─── Passage to read ───

You are viewing a plain text version of this content. The canonical link for it is here.

Posted to dev@storm.apache.org by kevpeek <gi...@git.apache.org> on 2017/10/19 15:58:14 UTC

[GitHub] storm pull request #2379: STORM-2782 - refactor partial key grouping to make...

GitHub user kevpeek opened a pull request:

    https://github.com/apache/storm/pull/2379

    STORM-2782 - refactor partial key grouping to make it more flexible a…

    …nd reusable

You can merge this pull request into a Git repository by running:

    $ git pull https://github.com/kevpeek/storm STORM-2782

Alternatively you can review and apply these changes as the patch at:

    https://github.com/apache/storm/pull/2379.patch

To close this pull request, make a commit to your master/trunk branch
with (at least) the following in the commit message:

    This closes #2379
    
----
commit 5d2b30e1656942c3624c63fd5fefbd6b5729dac6
Author: Kevin Peek <kp...@salesforce.com>
Date:   2017-08-31T13:27:49Z

    STORM-2782 - refactor partial key grouping to make it more flexible and reusable

----


---

[GitHub] storm issue #2379: STORM-2782 - refactor partial key grouping to make it mor...

Posted by kevpeek <gi...@git.apache.org>.

Github user kevpeek commented on the issue:

    https://github.com/apache/storm/pull/2379
  
    I went ahead and replaced the original hash function based logic with something faster. This code now runs in about 60% of the time taken by the original.
    
    As for changing the hash logic, I ran tests to measure the resulting tuple distribution across downstream tasks. There is not a huge difference, but the new code produces a slightly more even distribution. This is primarily because it avoids the case where the two hash functions choose the same task, thus eliminating the power of two choices.
    
    @revans2


---

[GitHub] storm pull request #2379: STORM-2782 - refactor partial key grouping to make...

Posted by revans2 <gi...@git.apache.org>.

─── Listing ───

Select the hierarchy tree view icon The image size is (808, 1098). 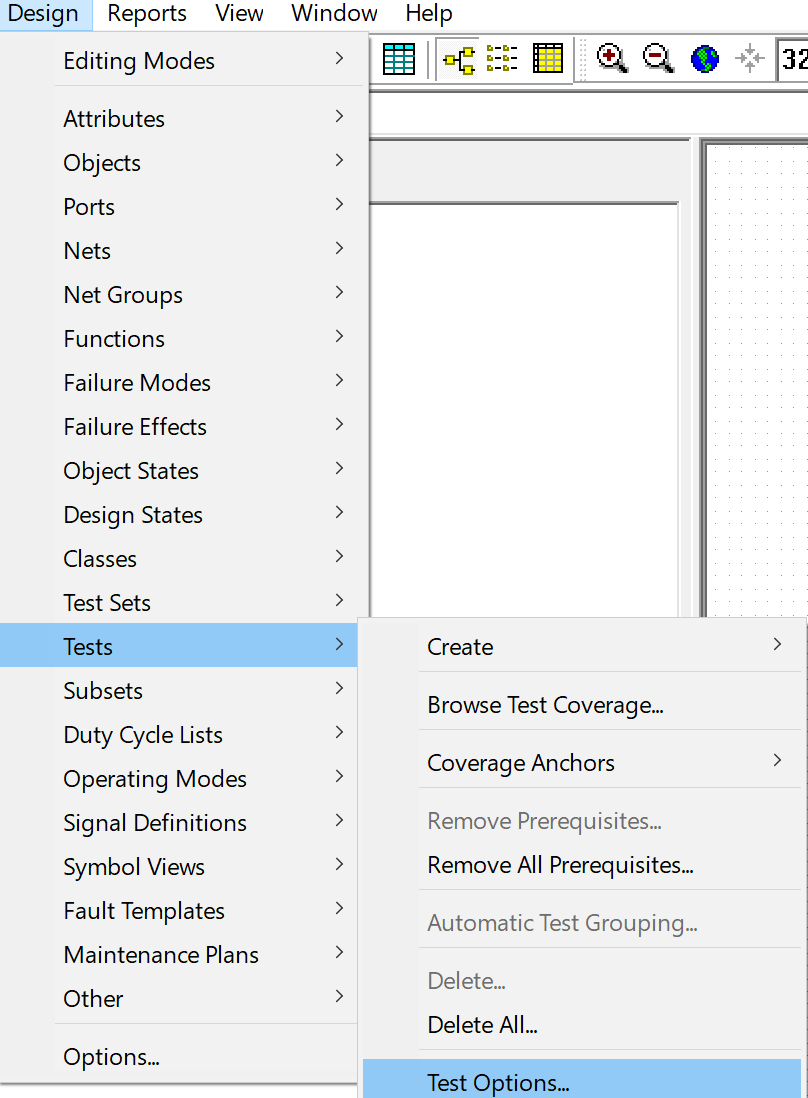(459, 60)
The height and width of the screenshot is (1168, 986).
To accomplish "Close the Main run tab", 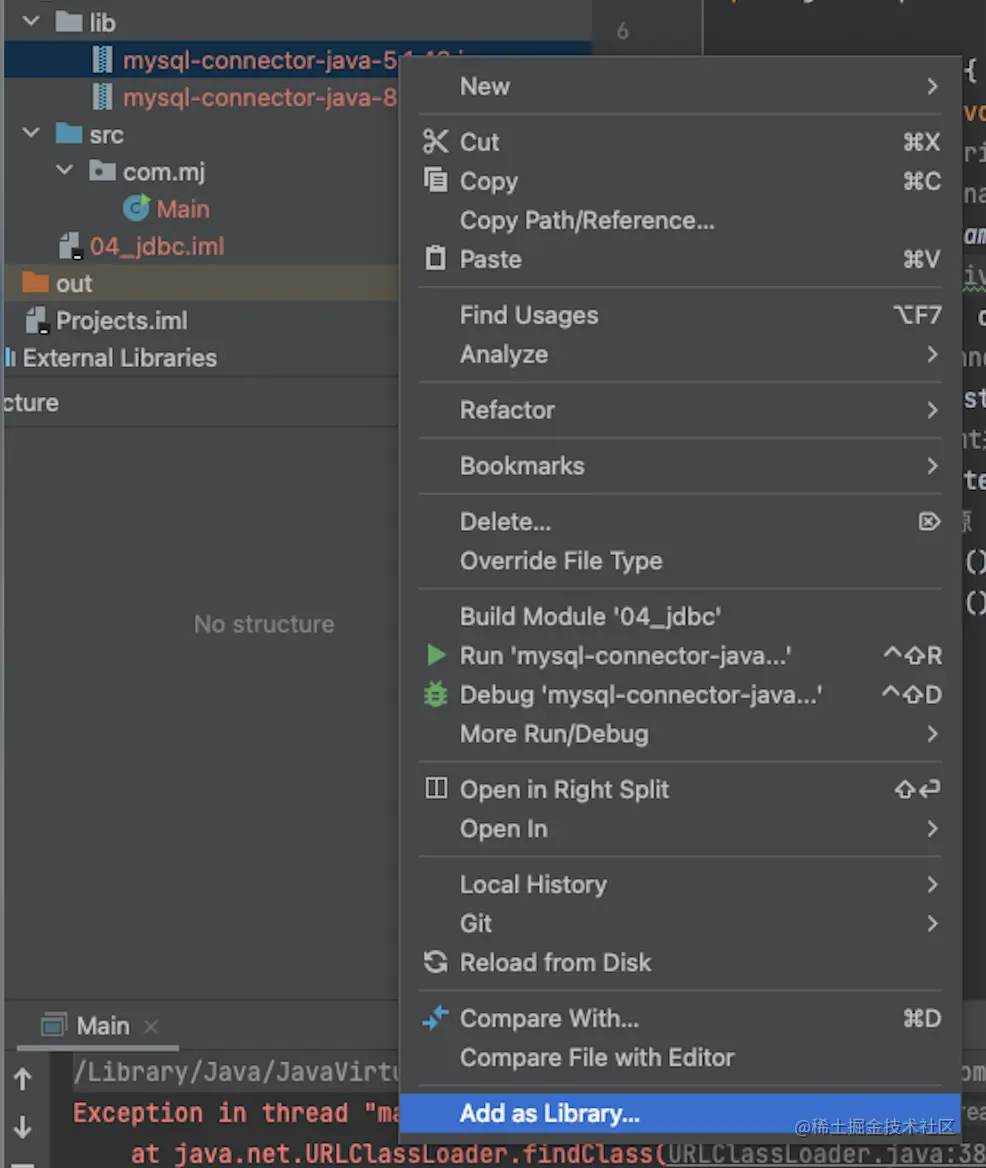I will point(151,1026).
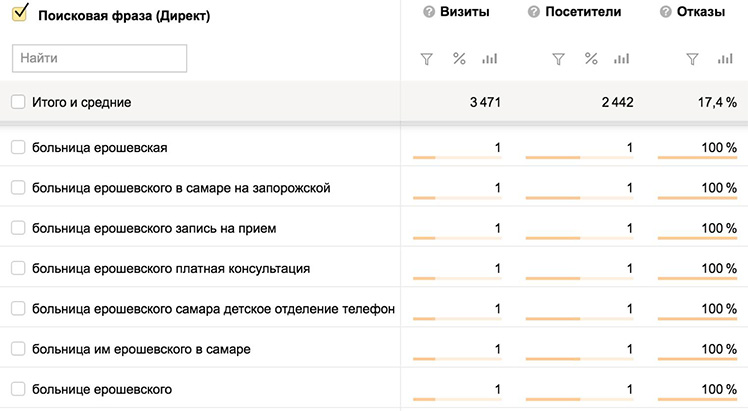The image size is (748, 411).
Task: Open the help icon next to Посетители
Action: (x=534, y=12)
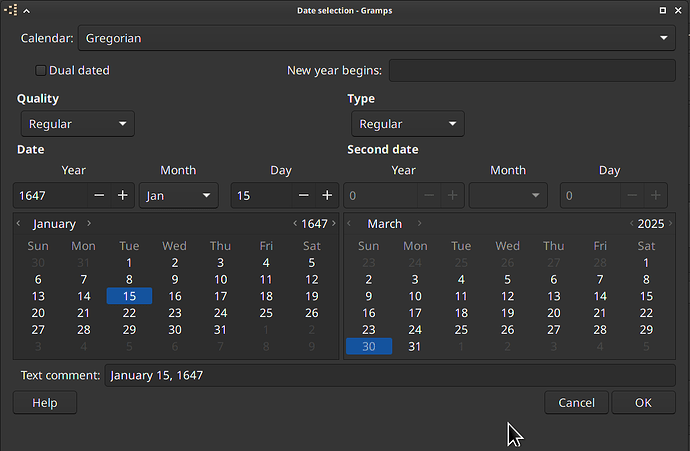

───

**Objectives**
(1) Update the part of the Storm pull request thread that opens with the words containing "Posted by kevpeek" and closes with "by the original.", changing "faster" to "quicker".
(2) Answer these questions using the Storm pull request thread:
(a) What line must a commit message include to close the pull request?
(b) What is the hash of the commit listed in the thread?
(c) How long does the new code take to run compared with the original?

**Solutions for each task**
(1)
Posted by kevpeek <gi...@git.apache.org>.

Github user kevpeek commented on the issue:

    https://github.com/apache/storm/pull/2379
  
    I went ahead and replaced the original hash function based logic with something quicker. This code now runs in about 60% of the time taken by the original.

(2)
(a) This closes #2379
(b) 5d2b30e1656942c3624c63fd5fefbd6b5729dac6
(c) About 60% of the time taken by the original.